An operating system (hereinafter, referred to as an “OS”) has a function of reserving and freeing a memory area of a requested size in response to a memory-reserving request and a memory-freeing request that are transmitted from various application programs.
For example, PTL 1 discloses an information-processing device that prevents the performance degradation of an application program (hereinafter, simply referred to as an “application”) by quickly responding to a memory-reserving request and a memory-freeing request that are issued from the application. This information-processing device reserves a memory area of a size that is necessary for the entire application upon activation of the application and assigns a portion of the area reserved upon activation to the application in response to a memory-reserving request that is issued during execution of the application. As such, this information processing device reduces execution time of memory reserving processing and memory freeing processing by reducing transmission of memory-reserving requests and memory-freeing requests from the application to a virtual memory.

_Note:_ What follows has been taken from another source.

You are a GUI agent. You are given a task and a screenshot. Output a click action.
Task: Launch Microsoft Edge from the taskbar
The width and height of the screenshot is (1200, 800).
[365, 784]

Further, PTL 2 discloses a shared resource management system that makes resource management efficient and reduces resource returning processing costs. This shared resource management system manages resources in units of groups of a plurality of processes and provisionally returns resources which have been used. Then, if another group issues an allocation request, this shared resource management system actually returns the provisionally returned resources and assigns the returned resources to the other group. If no other group issues allocation requests, the shared resource management system performs return processing when all the processes included in the group have completed. In this way, for efficiency of resource management, the shared resource management system reduces the processing costs for returning resources by provisional returning, in which resources are returned both by each process and in a collective manner.
PTL 3 discloses processing relating to reserving and freeing a memory area.
To address increase of loads upon execution of applications, servers that are mounted with a high-performance many-core accelerator in addition to a host processor, have been increasingly used recently. The many-core accelerator includes a plurality of cores that perform operation processing, as well as, limited memory areas used by the cores.
When a server that is mounted with such a many-core accelerator uses the many-core accelerator, the following processing is performed: that is, processing of reserving memory equipped in the many-core accelerator, processing of transferring data from a memory used by a host processor to the memory equipped in the many-core accelerator, and operation processing in the many-core accelerator are performed. Further, processing of transferring data from the memory equipped in the many-core accelerator to the memory used by the host processor and processing of freeing the memory equipped in the many-core accelerator are also performed.
As such, a method as described above where a server uses a many-core accelerator is called as an “offload method.” Further, the function of an application for performing these series of processing is called as an “offload unit.” As described above, memory reserving processing and memory freeing processing are performed by an OS in response to a memory-reserving request and a memory-freeing request from an application.
The data transfer processing between the memory used by the host processor and the memory equipped in the many-core accelerator is performed using Direct Memory Access (DMA).